Use --markdown-file (not --markdown TEXT) when the source starts with - — Node's parseArgs rejects leading-dash flag values.

track-changes review loop. Toggle tracking on, make edits (they auto-emit <w:ins>/<w:del>), then inventory and resolve:

docx track-changes doc.docx on
docx replace doc.docx "old phrasing" "new phrasing" --all
docx track-changes list doc.docx                  # → JSON array of { id:tcN, kind, author, text, … }
docx read doc.docx --current                       # → CriticMarkup {++ins++}[^tcN] / {--del--}[^tcN]
docx track-changes accept doc.docx --at tc0 --at tc2   # or --all

read has three tracked-change views: default --accepted renders clean text — drops subtractive edits and inlines additive ones (the post-accept document); --current shows CriticMarkup with [^tcN] footnotes; --baseline does the reverse of accepted (the pre-change document). find, replace, wc, and comments add honor the same --accepted/--baseline/--current flags so offsets stay consistent across commands. Add --comments to read to append [^cN] footnotes for comment spans.

How It Works

In-place XML mutation. The AST returned by read is a view over the parsed XML tree, not a separate model. When you edit or comments add, the CLI mutates the underlying XML nodes directly and serializes back. Anything not modeled in the AST (custom styles, theme colors, schema extensions) survives because untouched regions are never re-emitted. Never delete a relationship something still references — that corrupts the file — so part/relationship pruning is gated on a reference scan; unreferenced orphans are left in place.

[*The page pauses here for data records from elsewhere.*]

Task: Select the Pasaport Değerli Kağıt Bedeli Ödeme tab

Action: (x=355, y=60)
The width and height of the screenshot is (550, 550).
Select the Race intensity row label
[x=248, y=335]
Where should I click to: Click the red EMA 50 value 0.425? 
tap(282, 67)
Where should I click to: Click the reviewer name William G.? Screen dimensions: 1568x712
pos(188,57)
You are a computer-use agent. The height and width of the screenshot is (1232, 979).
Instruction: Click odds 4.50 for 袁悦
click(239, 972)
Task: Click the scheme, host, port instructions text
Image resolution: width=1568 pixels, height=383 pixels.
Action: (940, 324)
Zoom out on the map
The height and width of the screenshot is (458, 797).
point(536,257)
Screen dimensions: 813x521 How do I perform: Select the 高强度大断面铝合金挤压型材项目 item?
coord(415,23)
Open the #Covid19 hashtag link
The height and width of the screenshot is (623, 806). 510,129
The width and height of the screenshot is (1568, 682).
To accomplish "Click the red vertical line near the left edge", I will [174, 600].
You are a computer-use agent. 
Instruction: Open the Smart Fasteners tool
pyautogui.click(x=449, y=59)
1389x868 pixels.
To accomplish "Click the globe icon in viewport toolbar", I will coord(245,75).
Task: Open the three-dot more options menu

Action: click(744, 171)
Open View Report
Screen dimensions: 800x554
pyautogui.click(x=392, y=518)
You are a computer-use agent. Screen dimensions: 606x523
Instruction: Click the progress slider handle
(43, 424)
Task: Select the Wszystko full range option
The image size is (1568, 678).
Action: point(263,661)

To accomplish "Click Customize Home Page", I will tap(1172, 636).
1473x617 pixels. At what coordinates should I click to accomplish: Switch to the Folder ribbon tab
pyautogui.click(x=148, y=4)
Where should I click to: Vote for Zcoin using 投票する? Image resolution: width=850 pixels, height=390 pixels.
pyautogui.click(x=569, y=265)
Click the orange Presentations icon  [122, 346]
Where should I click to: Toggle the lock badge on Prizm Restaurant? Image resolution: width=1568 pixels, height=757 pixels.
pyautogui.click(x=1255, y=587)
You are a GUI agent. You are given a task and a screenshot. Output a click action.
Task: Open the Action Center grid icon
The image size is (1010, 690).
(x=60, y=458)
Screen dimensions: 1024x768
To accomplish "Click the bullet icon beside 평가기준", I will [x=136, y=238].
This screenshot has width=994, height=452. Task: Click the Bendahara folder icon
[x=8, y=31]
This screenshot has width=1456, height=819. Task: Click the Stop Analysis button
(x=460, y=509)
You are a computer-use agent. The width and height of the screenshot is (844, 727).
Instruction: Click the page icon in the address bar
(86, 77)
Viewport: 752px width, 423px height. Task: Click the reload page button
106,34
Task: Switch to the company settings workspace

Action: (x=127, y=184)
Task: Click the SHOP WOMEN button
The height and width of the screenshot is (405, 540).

JSX for emitters. Constructing OOXML fragments imperatively (<w:rPr><w:b/><w:color w:val="800080"/>) is verbose, so fresh XML is authored in JSX with a custom factory: <w.rPr><w.b/><w.color w-val="800080"/></w.rPr> becomes the right XmlNode tree.

Span-aware comments & hyperlinks. comments add --at p3:5-20 (and hyperlinks add) find the runs containing offsets 5 and 20, split them at the boundaries (preserving <w:rPr> on both halves), and insert markers between the slices. Comments authored by older tools that lack w14:paraId (required by commentsExtended.xml) get a fresh paraId injected automatically on resolve/reply.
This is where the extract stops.